**WHAT YOU ARE ASKED TO DO**
Your output must match the records below character for character.

Data excerpts:
★ ★ ★ ★ ★
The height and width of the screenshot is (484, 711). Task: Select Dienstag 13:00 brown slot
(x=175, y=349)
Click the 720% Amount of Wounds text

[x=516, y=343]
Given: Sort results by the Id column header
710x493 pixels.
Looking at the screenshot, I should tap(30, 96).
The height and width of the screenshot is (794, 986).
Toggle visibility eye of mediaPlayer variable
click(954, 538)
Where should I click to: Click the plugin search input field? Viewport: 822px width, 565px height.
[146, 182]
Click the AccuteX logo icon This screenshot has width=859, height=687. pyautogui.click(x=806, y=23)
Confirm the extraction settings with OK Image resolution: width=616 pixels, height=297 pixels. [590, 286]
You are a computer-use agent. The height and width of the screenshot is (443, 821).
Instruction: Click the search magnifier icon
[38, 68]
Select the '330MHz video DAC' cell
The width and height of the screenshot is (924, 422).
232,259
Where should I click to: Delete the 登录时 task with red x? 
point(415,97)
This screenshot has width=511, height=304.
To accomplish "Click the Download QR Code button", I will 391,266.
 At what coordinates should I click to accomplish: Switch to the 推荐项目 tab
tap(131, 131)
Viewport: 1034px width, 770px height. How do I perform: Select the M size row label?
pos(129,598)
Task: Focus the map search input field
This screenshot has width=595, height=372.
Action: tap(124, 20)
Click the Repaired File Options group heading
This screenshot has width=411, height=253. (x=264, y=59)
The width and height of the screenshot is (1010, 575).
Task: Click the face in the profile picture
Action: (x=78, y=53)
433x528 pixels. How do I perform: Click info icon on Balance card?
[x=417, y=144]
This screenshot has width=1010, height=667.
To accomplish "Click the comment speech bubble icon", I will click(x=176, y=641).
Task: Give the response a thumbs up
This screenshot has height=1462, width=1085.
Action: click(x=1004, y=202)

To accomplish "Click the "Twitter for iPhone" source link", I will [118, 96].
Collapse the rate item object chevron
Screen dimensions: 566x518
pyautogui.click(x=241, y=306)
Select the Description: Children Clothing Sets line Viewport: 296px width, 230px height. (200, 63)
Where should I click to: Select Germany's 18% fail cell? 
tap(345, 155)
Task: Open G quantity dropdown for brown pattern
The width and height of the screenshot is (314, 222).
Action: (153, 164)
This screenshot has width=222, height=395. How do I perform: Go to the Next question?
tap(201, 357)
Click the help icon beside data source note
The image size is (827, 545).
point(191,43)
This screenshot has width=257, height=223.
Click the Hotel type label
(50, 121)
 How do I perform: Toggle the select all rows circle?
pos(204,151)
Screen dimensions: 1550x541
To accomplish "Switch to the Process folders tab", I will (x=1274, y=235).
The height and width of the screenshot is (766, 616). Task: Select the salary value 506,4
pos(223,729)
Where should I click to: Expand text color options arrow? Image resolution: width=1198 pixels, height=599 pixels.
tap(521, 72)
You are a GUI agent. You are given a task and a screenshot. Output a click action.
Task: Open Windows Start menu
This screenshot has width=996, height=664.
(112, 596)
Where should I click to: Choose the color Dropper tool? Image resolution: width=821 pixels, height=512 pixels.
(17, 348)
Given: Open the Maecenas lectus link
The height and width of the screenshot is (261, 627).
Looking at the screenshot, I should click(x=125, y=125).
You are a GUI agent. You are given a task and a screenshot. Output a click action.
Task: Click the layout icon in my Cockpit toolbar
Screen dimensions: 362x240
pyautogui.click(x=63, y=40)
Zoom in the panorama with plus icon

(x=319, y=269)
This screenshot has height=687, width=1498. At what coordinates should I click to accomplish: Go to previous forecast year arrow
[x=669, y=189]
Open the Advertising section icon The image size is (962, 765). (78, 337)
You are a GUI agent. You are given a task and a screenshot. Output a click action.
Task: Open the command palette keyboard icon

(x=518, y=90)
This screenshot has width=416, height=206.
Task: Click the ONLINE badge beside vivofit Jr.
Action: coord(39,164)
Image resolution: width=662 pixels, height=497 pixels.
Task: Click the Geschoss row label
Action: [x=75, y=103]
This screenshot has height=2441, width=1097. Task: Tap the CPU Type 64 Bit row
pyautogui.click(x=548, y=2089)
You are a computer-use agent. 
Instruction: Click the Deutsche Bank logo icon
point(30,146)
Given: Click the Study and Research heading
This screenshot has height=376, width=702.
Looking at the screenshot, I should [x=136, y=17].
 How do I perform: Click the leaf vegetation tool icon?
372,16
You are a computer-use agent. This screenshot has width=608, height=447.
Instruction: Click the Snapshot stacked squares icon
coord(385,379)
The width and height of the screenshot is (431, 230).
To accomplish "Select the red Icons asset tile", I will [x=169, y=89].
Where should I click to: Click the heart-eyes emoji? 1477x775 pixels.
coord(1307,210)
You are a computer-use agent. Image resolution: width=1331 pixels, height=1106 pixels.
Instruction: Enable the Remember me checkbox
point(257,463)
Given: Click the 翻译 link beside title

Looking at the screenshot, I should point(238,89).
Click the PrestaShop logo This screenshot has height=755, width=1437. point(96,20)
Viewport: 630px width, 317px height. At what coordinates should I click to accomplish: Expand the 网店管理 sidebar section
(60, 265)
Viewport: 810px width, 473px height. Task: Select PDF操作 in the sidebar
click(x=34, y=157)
★ ★ ★ ★ ★
**ANSWER FOR THIS EXERCISE**
The height and width of the screenshot is (484, 711). Task: Select Dienstag 13:00 brown slot
(x=175, y=349)
Click the 720% Amount of Wounds text

[x=516, y=343]
Given: Sort results by the Id column header
710x493 pixels.
Looking at the screenshot, I should tap(30, 96).
The height and width of the screenshot is (794, 986).
Toggle visibility eye of mediaPlayer variable
click(954, 538)
Where should I click to: Click the plugin search input field? Viewport: 822px width, 565px height.
[146, 182]
Click the AccuteX logo icon This screenshot has width=859, height=687. pyautogui.click(x=806, y=23)
Confirm the extraction settings with OK Image resolution: width=616 pixels, height=297 pixels. [590, 286]
You are a computer-use agent. The height and width of the screenshot is (443, 821).
Instruction: Click the search magnifier icon
[38, 68]
Select the '330MHz video DAC' cell
The width and height of the screenshot is (924, 422).
232,259
Where should I click to: Delete the 登录时 task with red x? 
point(415,97)
This screenshot has width=511, height=304.
To accomplish "Click the Download QR Code button", I will 391,266.
 At what coordinates should I click to accomplish: Switch to the 推荐项目 tab
tap(131, 131)
Viewport: 1034px width, 770px height. How do I perform: Select the M size row label?
pos(129,598)
Task: Focus the map search input field
This screenshot has width=595, height=372.
Action: tap(124, 20)
Click the Repaired File Options group heading
This screenshot has width=411, height=253. (x=264, y=59)
The width and height of the screenshot is (1010, 575).
Task: Click the face in the profile picture
Action: (x=78, y=53)
433x528 pixels. How do I perform: Click info icon on Balance card?
[x=417, y=144]
This screenshot has width=1010, height=667.
To accomplish "Click the comment speech bubble icon", I will click(x=176, y=641).
Task: Give the response a thumbs up
This screenshot has height=1462, width=1085.
Action: click(x=1004, y=202)

To accomplish "Click the "Twitter for iPhone" source link", I will [118, 96].
Collapse the rate item object chevron
Screen dimensions: 566x518
pyautogui.click(x=241, y=306)
Select the Description: Children Clothing Sets line Viewport: 296px width, 230px height. (200, 63)
Where should I click to: Select Germany's 18% fail cell? 
tap(345, 155)
Task: Open G quantity dropdown for brown pattern
The width and height of the screenshot is (314, 222).
Action: (153, 164)
This screenshot has width=222, height=395. How do I perform: Go to the Next question?
tap(201, 357)
Click the help icon beside data source note
The image size is (827, 545).
point(191,43)
This screenshot has width=257, height=223.
Click the Hotel type label
(50, 121)
 How do I perform: Toggle the select all rows circle?
pos(204,151)
Screen dimensions: 1550x541
To accomplish "Switch to the Process folders tab", I will (x=1274, y=235).
The height and width of the screenshot is (766, 616). Task: Select the salary value 506,4
pos(223,729)
Where should I click to: Expand text color options arrow? Image resolution: width=1198 pixels, height=599 pixels.
tap(521, 72)
You are a GUI agent. You are given a task and a screenshot. Output a click action.
Task: Open Windows Start menu
This screenshot has width=996, height=664.
(112, 596)
Where should I click to: Choose the color Dropper tool? Image resolution: width=821 pixels, height=512 pixels.
(17, 348)
Given: Open the Maecenas lectus link
The height and width of the screenshot is (261, 627).
Looking at the screenshot, I should click(x=125, y=125).
You are a GUI agent. You are given a task and a screenshot. Output a click action.
Task: Click the layout icon in my Cockpit toolbar
Screen dimensions: 362x240
pyautogui.click(x=63, y=40)
Zoom in the panorama with plus icon

(x=319, y=269)
This screenshot has height=687, width=1498. At what coordinates should I click to accomplish: Go to previous forecast year arrow
[x=669, y=189]
Open the Advertising section icon The image size is (962, 765). (78, 337)
You are a GUI agent. You are given a task and a screenshot. Output a click action.
Task: Open the command palette keyboard icon

(x=518, y=90)
This screenshot has width=416, height=206.
Task: Click the ONLINE badge beside vivofit Jr.
Action: coord(39,164)
Image resolution: width=662 pixels, height=497 pixels.
Task: Click the Geschoss row label
Action: [x=75, y=103]
This screenshot has height=2441, width=1097. Task: Tap the CPU Type 64 Bit row
pyautogui.click(x=548, y=2089)
You are a computer-use agent. 
Instruction: Click the Deutsche Bank logo icon
point(30,146)
Given: Click the Study and Research heading
This screenshot has height=376, width=702.
Looking at the screenshot, I should [x=136, y=17].
 How do I perform: Click the leaf vegetation tool icon?
372,16
You are a computer-use agent. This screenshot has width=608, height=447.
Instruction: Click the Snapshot stacked squares icon
coord(385,379)
The width and height of the screenshot is (431, 230).
To accomplish "Select the red Icons asset tile", I will [x=169, y=89].
Where should I click to: Click the heart-eyes emoji? 1477x775 pixels.
coord(1307,210)
You are a computer-use agent. Image resolution: width=1331 pixels, height=1106 pixels.
Instruction: Enable the Remember me checkbox
point(257,463)
Given: Click the 翻译 link beside title

Looking at the screenshot, I should point(238,89).
Click the PrestaShop logo This screenshot has height=755, width=1437. point(96,20)
Viewport: 630px width, 317px height. At what coordinates should I click to accomplish: Expand the 网店管理 sidebar section
(60, 265)
Viewport: 810px width, 473px height. Task: Select PDF操作 in the sidebar
click(x=34, y=157)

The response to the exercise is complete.